*Set exercise*.
From the "In Gratitude" text below, write out word for word the passage that opens with the words containing "On a different" and closes with "journey for myself.".

*Reading text*.
------------------------------------------------

In Gratitude

As a young, single mother of twins, I embarked on my software engineering journey really because I considered myself to be “good with computers,” and because I was searching for a way to provide for my children. I set out at the local community college to study Computer Information Systems, and Programming more specifically, thinking this could be a good career move for my family’s sake.

On a different day, I might characterize my long journey as one I made alone, because in some respects, I truly did. No one advised me to graduate early from high school, that was my decision. It only worked because I had worked so very hard to be a good student throughout my three years in high school. With two children, I needed a way to support them and I decided getting on to college was paramount. No one but me, felt the weight of full time school and full time entry level work that first year. I pushed myself to stretch, early and often to move ahead and provide. I transferred beyond community college. I made a pitstop in an Associates of Arts. I continued my education over many years, even when I think some people might have given up. I pushed myself for more responsibility, more difficult work, more challenges, and only I could make that journey for myself.

------------------------------------------------

*Material shown*.
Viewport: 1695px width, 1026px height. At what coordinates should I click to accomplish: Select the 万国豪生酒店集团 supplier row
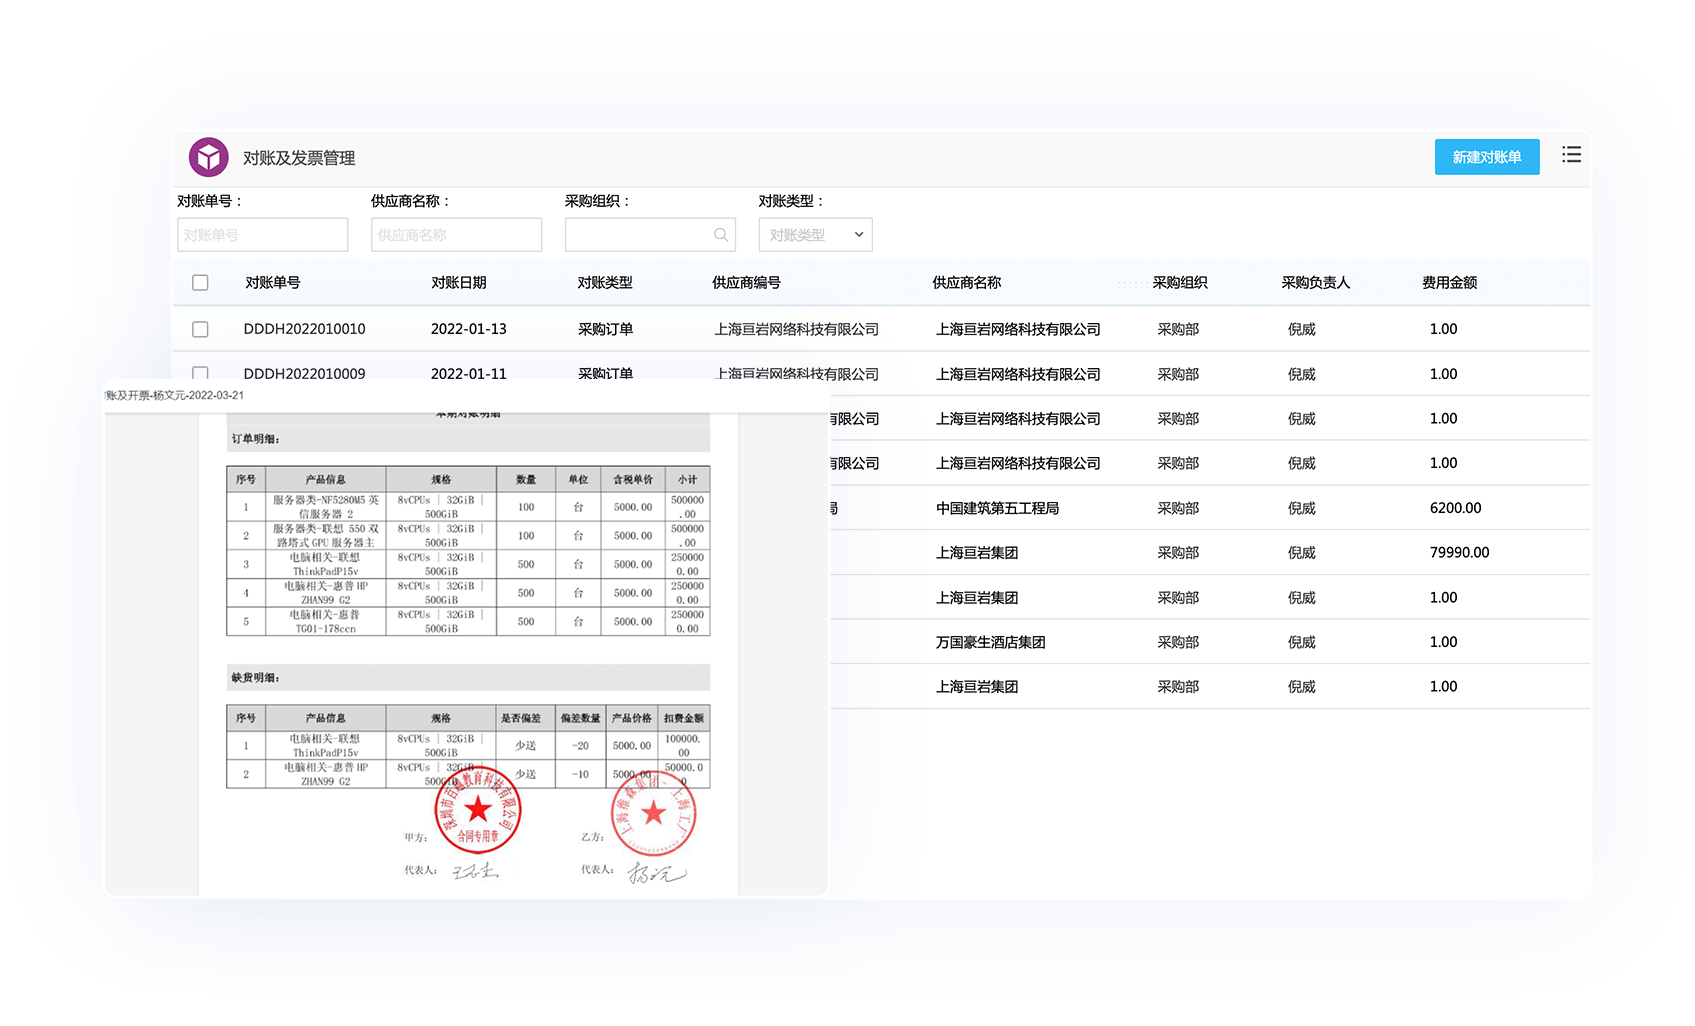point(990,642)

------------------------------------------------

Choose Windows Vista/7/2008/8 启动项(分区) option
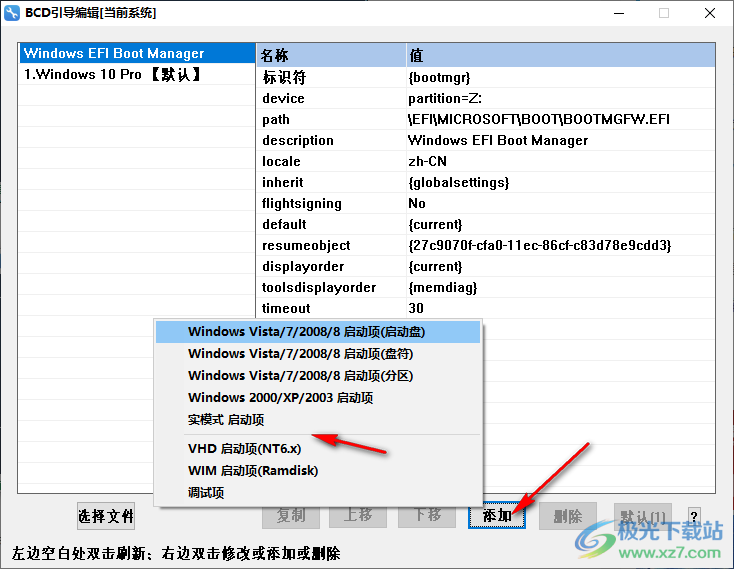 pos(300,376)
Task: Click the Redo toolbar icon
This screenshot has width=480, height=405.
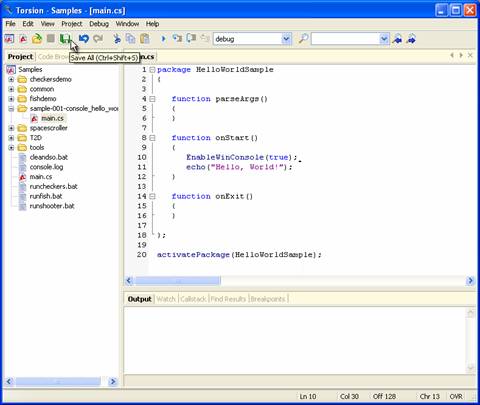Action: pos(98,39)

------------------------------------------------

*Reply*.
On a different day, I might characterize my long journey as one I made alone, because in some respects, I truly did. No one advised me to graduate early from high school, that was my decision. It only worked because I had worked so very hard to be a good student throughout my three years in high school. With two children, I needed a way to support them and I decided getting on to college was paramount. No one but me, felt the weight of full time school and full time entry level work that first year. I pushed myself to stretch, early and often to move ahead and provide. I transferred beyond community college. I made a pitstop in an Associates of Arts. I continued my education over many years, even when I think some people might have given up. I pushed myself for more responsibility, more difficult work, more challenges, and only I could make that journey for myself.